What type of antenna are used today for tower-aircraft comms? Are they directional or omni-directional?

What's the range of data rate (in kbps) that these antennas can provide?

Also, is there any safety issues related to power transmission between tower and aircraft? What's the power limit for this transmission? I know that the tower controls the plane until the cruising altitude and after that it hands it over to enroute. Before enroute takes control, how does the tower ensure that the transmit tower is not too high while ensuring it can still reach the plane?

  • 2
    $\begingroup$ The tower does not control until cruising altitude. Shortly after takeoff they are handed off to either a TRACON or an en route controller. TRACON can be located at the airport, but usually is not. $\endgroup$
    – TomMcW
    Commented May 3, 2018 at 5:58
  • $\begingroup$ Going the other direction, radio in the aircraft have decent output power. For example, the Avidyne IF540 GPS Moving Map/Nav/Com is spec'ed for: VHF COM Power Output 10 Watts nominal (12V power source) and Optional 16 Watt (for 28vdc installations only) $\endgroup$
    – CrossRoads
    Commented May 3, 2018 at 14:11

4 Answers 4


They are omni-directional: Anyone, in any direction, can hear the broadcast.

They are analog (non-digital), AM signals, so there are no bits, and thinking in terms of kbps or data-rate doesn't make sense.

These have similar transmission power to many AM radio stations. Do you have safety concerns about local AM radio stations that broadcast baseball games?

Finally, the tower does not "control" the airplane. The pilot on-board is the one in control. The tower may simply give traffic directions, such as what heading to take, or what altitude is appropriate.

  • 3
    $\begingroup$ "These have similar transmission power to many AM radio stations." Are you sure? I don't know about US, but broadcast radio stations tend to have quite high power outputs. A more apt comparison would probably be a cell phone, at least in terms of power output... $\endgroup$
    – user
    Commented May 3, 2018 at 11:28
  • $\begingroup$ "Although most car phones have a transmitter power of 3 watts, a handheld cell phone operates on about 0.75 to 1 watt of power." ... "Many cell phones have two signal strengths: 0.6 watts and 3 watts (for comparison, most CB radios transmit at 4 watts)." Power of a Cell Phone Transmitter - The Physics Factbook hypertextbook.com/facts/2006/EbruBek.shtml So personnal handheld phones would seem to be pretty lower power. The cell towers are likely higher power. $\endgroup$
    – CrossRoads
    Commented May 7, 2018 at 12:00
  • $\begingroup$ Cell Tower Power Output Although the FCC permits an effective radiated power (ERP) of up to 500 watts per channel (depending on the tower height), the majority of cellular or PCS cell sites in urban and suburban areas operate at an ERP of 100 watts per channel or less. Human Exposure to Radio Frequency Fields: Guidelines for Cellular Antenna Sites fcc.gov/consumers/guides/… $\endgroup$
    – CrossRoads
    Commented May 7, 2018 at 12:03

What type of antennas are used today for tower-aircraft comms? Are they directional or omni-directional?

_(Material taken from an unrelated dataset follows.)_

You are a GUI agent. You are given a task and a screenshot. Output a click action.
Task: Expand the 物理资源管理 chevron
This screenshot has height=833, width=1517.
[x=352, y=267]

The antennas are omni-directional however on the aircraft the mounting is important to maintain line of site and the FAA covers it in this AC. This is in reference to <12,500LB aircraft but the logic applies to all planes.

d. VHF Com 1 should be mounted on the top of the aircraft since this will provide the best unobstructed location. VHF Com 2 can also be mounted on the top, provided there is at least 1/2 wavelength (of the antenna operating frequency) distance available between antennas.

e. If Com 2 is mounted under the aircraft, a bent whip may be required to provide ground clearance. Bent whips may not provide the best performance because of proximity to the aircraft skin. Signal reflection and obstruction is more of a problem with such locations. Extension of the landing gear or flaps may also impact belly mounted antenna performance.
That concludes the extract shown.